Lime preparation and such system set ash handling equipment; adopt better leak-proof equipment to deliver lime powder.

Gas Defense

Store and place equipment (bottles, tanks) that produce harmful substance into secure places such as water treatment workshop, hydrazine holding tank; moreover the storage room should set mechanical exhaust devices.

Acid-base buffer storage area and metering plant set water washing device.

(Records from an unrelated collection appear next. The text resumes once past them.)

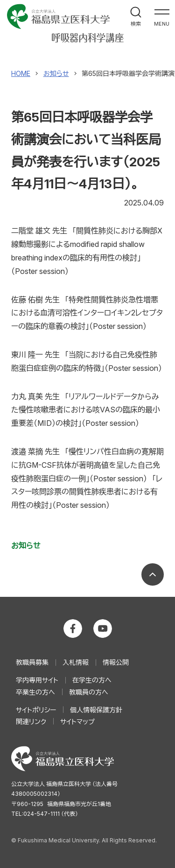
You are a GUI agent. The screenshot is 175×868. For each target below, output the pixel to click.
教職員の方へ (89, 692)
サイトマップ (77, 721)
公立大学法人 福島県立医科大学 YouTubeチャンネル (103, 629)
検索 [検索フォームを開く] (136, 24)
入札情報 (76, 662)
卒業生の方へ (35, 692)
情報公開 (116, 662)
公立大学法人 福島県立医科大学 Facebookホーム (73, 629)
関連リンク (31, 721)
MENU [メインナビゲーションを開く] (161, 24)
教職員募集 (32, 662)
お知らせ (26, 546)
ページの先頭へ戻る (153, 574)
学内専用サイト (37, 680)
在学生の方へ (92, 680)
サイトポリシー (36, 710)
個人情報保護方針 (96, 710)
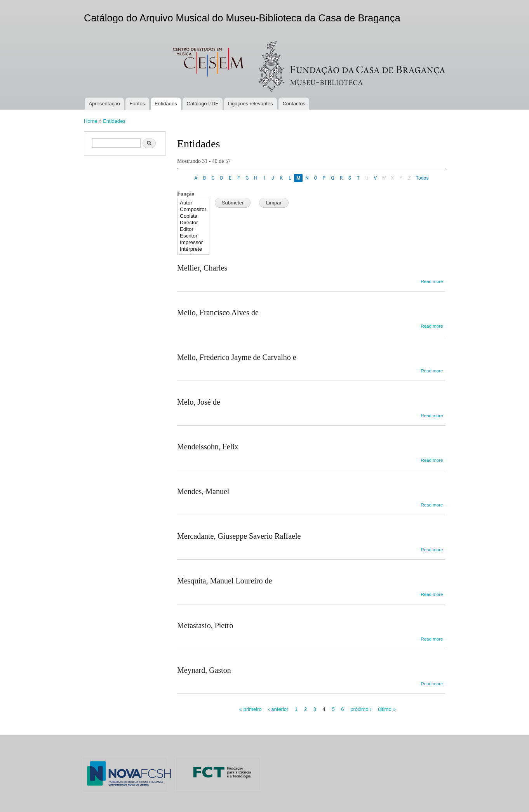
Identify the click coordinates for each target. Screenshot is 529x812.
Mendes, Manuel (203, 491)
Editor (193, 229)
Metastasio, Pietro (205, 625)
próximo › (361, 709)
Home (90, 121)
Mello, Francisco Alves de (218, 313)
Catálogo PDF (203, 103)
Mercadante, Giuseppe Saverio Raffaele (239, 536)
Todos (422, 178)
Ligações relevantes (251, 103)
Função (186, 194)
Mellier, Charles (202, 268)
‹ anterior (278, 709)
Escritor (193, 236)
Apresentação (104, 103)
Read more (432, 281)
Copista (193, 216)
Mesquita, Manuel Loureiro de (224, 581)
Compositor (193, 210)
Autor (193, 203)
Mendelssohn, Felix (208, 447)
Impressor (193, 243)
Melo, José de (198, 402)
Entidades (166, 103)
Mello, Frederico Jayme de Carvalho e (237, 357)
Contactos (294, 103)
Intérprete (193, 249)
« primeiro (251, 709)
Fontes (137, 103)
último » (387, 709)
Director (193, 223)
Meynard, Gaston (204, 670)
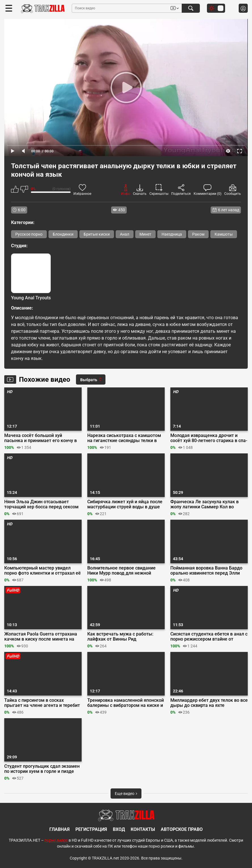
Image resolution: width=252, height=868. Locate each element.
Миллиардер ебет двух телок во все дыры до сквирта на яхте (209, 703)
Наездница (172, 234)
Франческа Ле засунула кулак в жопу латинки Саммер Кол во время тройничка (204, 504)
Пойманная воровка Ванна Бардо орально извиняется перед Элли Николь (206, 570)
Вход (119, 829)
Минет (145, 234)
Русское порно (29, 234)
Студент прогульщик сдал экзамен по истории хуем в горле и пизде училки (42, 769)
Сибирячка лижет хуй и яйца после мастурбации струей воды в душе (125, 504)
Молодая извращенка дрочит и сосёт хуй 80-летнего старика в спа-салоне (209, 438)
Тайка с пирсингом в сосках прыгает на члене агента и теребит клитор (42, 703)
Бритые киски (96, 234)
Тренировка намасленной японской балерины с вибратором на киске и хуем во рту (125, 703)
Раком (198, 234)
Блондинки (63, 234)
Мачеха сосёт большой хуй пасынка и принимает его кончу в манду (40, 438)
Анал (124, 234)
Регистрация (91, 829)
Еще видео (126, 794)
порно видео (56, 840)
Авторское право (181, 829)
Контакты (143, 829)
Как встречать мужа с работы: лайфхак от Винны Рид (120, 637)
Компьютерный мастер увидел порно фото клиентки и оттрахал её (43, 570)
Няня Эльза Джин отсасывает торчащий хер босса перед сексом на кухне (41, 504)
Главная (59, 829)
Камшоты (224, 234)
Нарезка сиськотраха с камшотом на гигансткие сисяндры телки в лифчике (124, 438)
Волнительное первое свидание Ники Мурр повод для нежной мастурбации (121, 570)
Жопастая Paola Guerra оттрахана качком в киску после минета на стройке (41, 637)
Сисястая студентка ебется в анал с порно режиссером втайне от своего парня (209, 637)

Set acid fog absorbing mouth on the top of the acid tank, as well as automatic security shower in the acid-base storage area.

Power distribution unit and overhaul rooms of SF6 electric installation should set mechanical exhaust devices and SF6 gas purification recovery package should be equipped.

622. Chemical Injury Prevention. In order to prevent injuries related to chemicals, the following measures can be taken:

To select anticorrosive material or lined coating material in relation to chemical process equipment, acid-base storage tank, sewage treatment equipment and related pipes as well as accessories.

To take anticorrosion measures in relation to chemical treatment areas, sewage treatment areas, battery room’s terrace, wall space and pipe ditch.

To prevent boiler from corrosion during shut-down, for example, a coupled ammonia maintenance might take about one month.

623. Noise Protection. Noise prevention of the project plans to use comprehensive method: first control from the sound source, adopt effective sound insulation, noise mitigation, sound absorption and anti-vibration measures. Noise in the workplace and work environment of the operator on duty should be controlled below the specified limits in Table 6.29.

Table 6.29: Hygienic Standard for Industrial Noise

Day contact noise time (h) Limits [dB(A)]

8 85

4 88

2 91

1 94

1/2 97

1/4 100

1/8 103

Maximum may not exceed 115 [dB(A)]

624. Anti-vibration. Relevant vibration reducing measures to be taken for civil foundation of large-scale rotating equipments such as steam turbine generator unit, steam feed pump and coal breaker, air-pipe and building envelope of the control room in the centralized control multiple-use building and connection between floors. The designs to consider vibration reducing measures in relation to running parts of the equipment.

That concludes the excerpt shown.